* [УСЛОВИЕ ЗАДАНИЯ]:
Продолжите приведенный ниже текст о гендерных исследованиях в отечественной лингвистике, начиная сразу после его последнего предложения.

* [ИСХОДНЫЙ ТЕКСТ]:
····················

Серия экспериментов Е. И. Горошко (автор стоит на позициях биодетерминизма и относится к числу сторонников гипотезы межполушарной асимметрии), в которых применялись методика моделирования и наблюдения, анализ письменных текстов, свободный ассоциативный эксперимент, показала влияние на речевое поведение не только пола, но и возраста, уровня образования и характера социальной активности испытуемых. Эксперименты продемонстрировали, что наименьшие гендерные различия обнаруживаются у лиц с высшим образова нием, занятых интеллектуальной деятельностью[19]. Проведен ряд исследований детской речи, в частности по формированию и развитию гендерных различий в речи, языковом сознании детей младшего возраста, детей школьного возраста. И в этом случае обнаруживаются различия в условиях развития речи у мальчиков и девочек. Так, например, с девочками больше разговаривают, более строго пресекают употребление грубой и сниженной лексики.
В рамках лингвокультурологического направления ведутся работы по изучению специфики русских стереотипов фемининности и маскулинности и их функционирования в языке, исследования особенностей отражения русским языком культурных концептов «мужественность» и «женственность» и гендерной метафоры (под которой понимается перенесение всей совокупности свойств, приписываемых культурой мужественности или женственности, на предметы и явления, с полом не связанные, — так, Россия в начале ХХ века описывалась некоторыми европейскими философами в терминах женственности)[20], межкультурной коммуникации, а также сопоставительные исследования на материале русского и других языков.
Отечественные исследователи проблем языка и гендера уделяют много внимания вопросу о гендерных стереотипах и асимметриях, обусловленных андроцентричностью социальных отношений. Полученные в ряде исследований данные позволяют сделать вывод о том, что, по крайней мере, в некоторых языках андроцентризм не выражен столь отчетливо, но имеет место более яркое проявление общечеловеческого (метагендерного) уровня, что делает необходимым создание такой модели описания человека в языке, которая позволила бы охватить как метагендерный уровень, так и уровень маскулинности или фемининности (собственно гендерный), а также исследовать их соотношение.
При моделировании гендерной концептосферы, отражаемой современным русским анекдотом, обнаружена количественная и качественная асимметрия идентифицирующих признаков гендерно маркированных единиц: мужчина является для русской смеховой культуры прототипическим социальным деятелем, тогда как «женщина часто выступает как дополнительный по отношению к мужчине объект, не нуждающийся в добавочной идентификации»[21].

····················

* [ПРЕДОСТАВЛЕННЫЙ МАТЕРИАЛ]:

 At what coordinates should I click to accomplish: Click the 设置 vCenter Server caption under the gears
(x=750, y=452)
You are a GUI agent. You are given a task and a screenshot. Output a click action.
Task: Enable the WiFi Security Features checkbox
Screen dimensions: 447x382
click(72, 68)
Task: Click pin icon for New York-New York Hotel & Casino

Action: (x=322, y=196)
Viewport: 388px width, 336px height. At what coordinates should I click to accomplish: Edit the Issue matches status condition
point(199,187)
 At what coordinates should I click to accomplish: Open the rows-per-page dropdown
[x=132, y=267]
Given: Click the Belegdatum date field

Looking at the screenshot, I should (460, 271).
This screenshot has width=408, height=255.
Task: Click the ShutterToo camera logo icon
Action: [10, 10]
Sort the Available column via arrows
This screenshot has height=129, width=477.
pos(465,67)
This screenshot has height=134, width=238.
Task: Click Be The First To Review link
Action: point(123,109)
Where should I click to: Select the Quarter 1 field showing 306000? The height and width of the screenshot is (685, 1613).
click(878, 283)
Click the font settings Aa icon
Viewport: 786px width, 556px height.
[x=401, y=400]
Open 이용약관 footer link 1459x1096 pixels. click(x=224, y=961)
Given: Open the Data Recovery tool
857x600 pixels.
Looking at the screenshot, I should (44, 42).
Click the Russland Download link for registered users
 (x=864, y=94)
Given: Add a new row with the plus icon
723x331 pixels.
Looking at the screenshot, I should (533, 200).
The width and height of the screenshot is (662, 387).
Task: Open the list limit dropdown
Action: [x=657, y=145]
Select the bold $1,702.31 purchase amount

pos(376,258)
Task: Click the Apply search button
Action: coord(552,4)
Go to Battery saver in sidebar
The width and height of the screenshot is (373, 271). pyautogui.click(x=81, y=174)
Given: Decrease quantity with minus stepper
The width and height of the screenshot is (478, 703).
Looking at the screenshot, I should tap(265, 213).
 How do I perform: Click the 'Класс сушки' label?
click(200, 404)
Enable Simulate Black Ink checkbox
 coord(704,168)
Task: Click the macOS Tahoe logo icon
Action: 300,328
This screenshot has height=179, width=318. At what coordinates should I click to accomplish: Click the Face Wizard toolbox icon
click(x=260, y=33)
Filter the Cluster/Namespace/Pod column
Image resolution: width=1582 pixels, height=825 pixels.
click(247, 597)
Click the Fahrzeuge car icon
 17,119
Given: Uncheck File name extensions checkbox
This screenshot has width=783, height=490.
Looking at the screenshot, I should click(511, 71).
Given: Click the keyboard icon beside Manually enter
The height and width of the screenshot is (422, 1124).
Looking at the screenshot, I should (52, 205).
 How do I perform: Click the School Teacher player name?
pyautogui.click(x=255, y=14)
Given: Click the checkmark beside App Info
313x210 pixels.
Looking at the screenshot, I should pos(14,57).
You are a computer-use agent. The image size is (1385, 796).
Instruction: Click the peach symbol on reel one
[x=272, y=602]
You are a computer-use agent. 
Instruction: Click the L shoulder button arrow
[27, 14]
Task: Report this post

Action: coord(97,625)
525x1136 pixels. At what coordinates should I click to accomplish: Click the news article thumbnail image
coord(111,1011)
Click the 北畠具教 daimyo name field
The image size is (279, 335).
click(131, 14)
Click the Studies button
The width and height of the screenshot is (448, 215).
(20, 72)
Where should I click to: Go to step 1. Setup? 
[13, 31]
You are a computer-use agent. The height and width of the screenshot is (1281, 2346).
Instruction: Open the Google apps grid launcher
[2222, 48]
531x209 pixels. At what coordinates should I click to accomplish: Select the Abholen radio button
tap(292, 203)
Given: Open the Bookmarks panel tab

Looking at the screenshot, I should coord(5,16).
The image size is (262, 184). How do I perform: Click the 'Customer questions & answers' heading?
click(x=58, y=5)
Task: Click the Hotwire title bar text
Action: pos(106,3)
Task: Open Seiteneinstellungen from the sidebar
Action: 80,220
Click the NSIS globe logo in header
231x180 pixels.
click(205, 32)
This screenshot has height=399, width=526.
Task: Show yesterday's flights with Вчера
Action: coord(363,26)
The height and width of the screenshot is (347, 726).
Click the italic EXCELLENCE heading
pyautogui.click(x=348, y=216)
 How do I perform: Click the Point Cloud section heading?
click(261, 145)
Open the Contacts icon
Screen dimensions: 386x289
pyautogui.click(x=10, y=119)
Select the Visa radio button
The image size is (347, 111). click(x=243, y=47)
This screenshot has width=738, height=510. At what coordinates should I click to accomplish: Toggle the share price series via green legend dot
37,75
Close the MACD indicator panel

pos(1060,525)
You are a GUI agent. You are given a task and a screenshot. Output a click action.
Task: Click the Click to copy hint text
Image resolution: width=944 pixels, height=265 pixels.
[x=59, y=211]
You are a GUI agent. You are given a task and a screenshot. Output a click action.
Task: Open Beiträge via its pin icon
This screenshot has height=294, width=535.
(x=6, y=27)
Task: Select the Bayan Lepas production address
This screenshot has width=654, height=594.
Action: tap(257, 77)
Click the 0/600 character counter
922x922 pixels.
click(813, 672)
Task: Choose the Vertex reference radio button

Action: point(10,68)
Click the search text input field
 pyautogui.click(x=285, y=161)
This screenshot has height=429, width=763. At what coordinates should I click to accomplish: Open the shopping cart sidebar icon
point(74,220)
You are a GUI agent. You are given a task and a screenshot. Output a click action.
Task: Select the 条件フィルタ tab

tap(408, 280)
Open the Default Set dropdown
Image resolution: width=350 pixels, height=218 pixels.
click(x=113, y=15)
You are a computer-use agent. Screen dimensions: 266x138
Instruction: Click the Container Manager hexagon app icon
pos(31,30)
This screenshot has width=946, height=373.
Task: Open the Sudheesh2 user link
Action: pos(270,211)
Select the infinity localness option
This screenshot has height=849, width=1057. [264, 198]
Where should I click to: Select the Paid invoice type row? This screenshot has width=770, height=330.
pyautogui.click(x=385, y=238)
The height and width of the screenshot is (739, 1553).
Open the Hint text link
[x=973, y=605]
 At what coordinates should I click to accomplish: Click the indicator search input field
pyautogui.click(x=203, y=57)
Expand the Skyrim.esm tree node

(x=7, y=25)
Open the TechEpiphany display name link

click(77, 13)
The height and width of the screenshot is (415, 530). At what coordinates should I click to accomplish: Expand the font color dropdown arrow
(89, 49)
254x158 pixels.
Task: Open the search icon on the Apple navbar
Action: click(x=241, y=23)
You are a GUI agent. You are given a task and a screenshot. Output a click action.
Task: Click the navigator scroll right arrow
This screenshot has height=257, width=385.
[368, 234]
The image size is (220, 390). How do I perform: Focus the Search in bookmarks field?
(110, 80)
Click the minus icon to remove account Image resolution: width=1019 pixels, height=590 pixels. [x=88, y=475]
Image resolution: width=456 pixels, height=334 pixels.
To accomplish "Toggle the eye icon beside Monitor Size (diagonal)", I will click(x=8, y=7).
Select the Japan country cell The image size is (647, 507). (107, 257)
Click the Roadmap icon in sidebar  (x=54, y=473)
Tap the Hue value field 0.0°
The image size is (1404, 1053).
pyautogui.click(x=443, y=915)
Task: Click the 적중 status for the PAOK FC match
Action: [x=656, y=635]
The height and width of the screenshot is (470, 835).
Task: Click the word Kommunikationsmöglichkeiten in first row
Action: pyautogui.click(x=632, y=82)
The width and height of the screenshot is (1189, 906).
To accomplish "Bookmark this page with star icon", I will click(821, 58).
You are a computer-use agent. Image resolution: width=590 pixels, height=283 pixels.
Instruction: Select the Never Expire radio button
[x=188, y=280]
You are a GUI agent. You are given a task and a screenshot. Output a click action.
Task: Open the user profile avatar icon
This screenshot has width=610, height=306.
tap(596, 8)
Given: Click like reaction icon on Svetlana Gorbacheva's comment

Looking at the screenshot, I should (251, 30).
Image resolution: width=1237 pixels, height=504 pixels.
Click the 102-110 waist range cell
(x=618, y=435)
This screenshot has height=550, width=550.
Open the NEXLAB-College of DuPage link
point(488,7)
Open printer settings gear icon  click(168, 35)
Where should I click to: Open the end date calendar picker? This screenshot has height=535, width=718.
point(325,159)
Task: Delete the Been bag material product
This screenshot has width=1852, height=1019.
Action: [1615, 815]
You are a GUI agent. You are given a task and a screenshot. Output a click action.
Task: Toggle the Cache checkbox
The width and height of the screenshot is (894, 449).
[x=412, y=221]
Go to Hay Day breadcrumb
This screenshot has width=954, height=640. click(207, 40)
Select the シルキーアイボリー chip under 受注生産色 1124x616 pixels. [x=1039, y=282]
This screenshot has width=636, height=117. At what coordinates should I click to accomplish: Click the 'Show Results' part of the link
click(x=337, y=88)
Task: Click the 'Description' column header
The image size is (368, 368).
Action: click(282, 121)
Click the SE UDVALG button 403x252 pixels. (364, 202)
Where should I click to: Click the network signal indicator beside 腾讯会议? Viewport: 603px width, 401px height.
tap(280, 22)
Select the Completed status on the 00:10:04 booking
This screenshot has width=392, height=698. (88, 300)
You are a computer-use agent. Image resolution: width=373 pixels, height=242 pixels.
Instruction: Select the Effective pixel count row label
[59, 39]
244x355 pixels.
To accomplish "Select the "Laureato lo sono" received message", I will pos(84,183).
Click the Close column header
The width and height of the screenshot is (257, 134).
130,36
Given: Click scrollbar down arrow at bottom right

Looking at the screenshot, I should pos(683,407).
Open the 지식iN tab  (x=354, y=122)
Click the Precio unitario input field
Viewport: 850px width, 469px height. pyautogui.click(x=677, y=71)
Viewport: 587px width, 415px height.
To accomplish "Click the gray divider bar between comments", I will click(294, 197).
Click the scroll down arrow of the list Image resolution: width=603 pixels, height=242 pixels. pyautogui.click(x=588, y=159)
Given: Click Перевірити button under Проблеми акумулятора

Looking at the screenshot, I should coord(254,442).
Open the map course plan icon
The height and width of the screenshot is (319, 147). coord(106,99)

····················

* [ОТВЕТ НИЖЕ]:
Вместе с тем анализ русской фразеологии дает противоположные результаты. Как отмечает В. Н. Телия, «для русского обыденного самосознания нехарактерно восприятие женщины как слабого пола и противопоставление ее “сильному полу”: эти сочетания, вышедшие из книжно-романтического дискурса, не стали принадлежностью обиходно-бытового употребления языка»[22]. Исследование не мецкого и русского фразеологического фонда выявило, что в русском материале образ женщины шире, чем в немецком, не только в количественном, но и в качественном отношении, в нем отражены разнообразные социальные роли, степени родства, этапы жизни женщины, ее разнообразные задачи и умения. Эти выводы находят подтверждение не только в исследованиях на фразеологическом материале, но и в работах по изучению мифологического сознания русских, отраженного, в частности, в русских народных волшебных сказках[23].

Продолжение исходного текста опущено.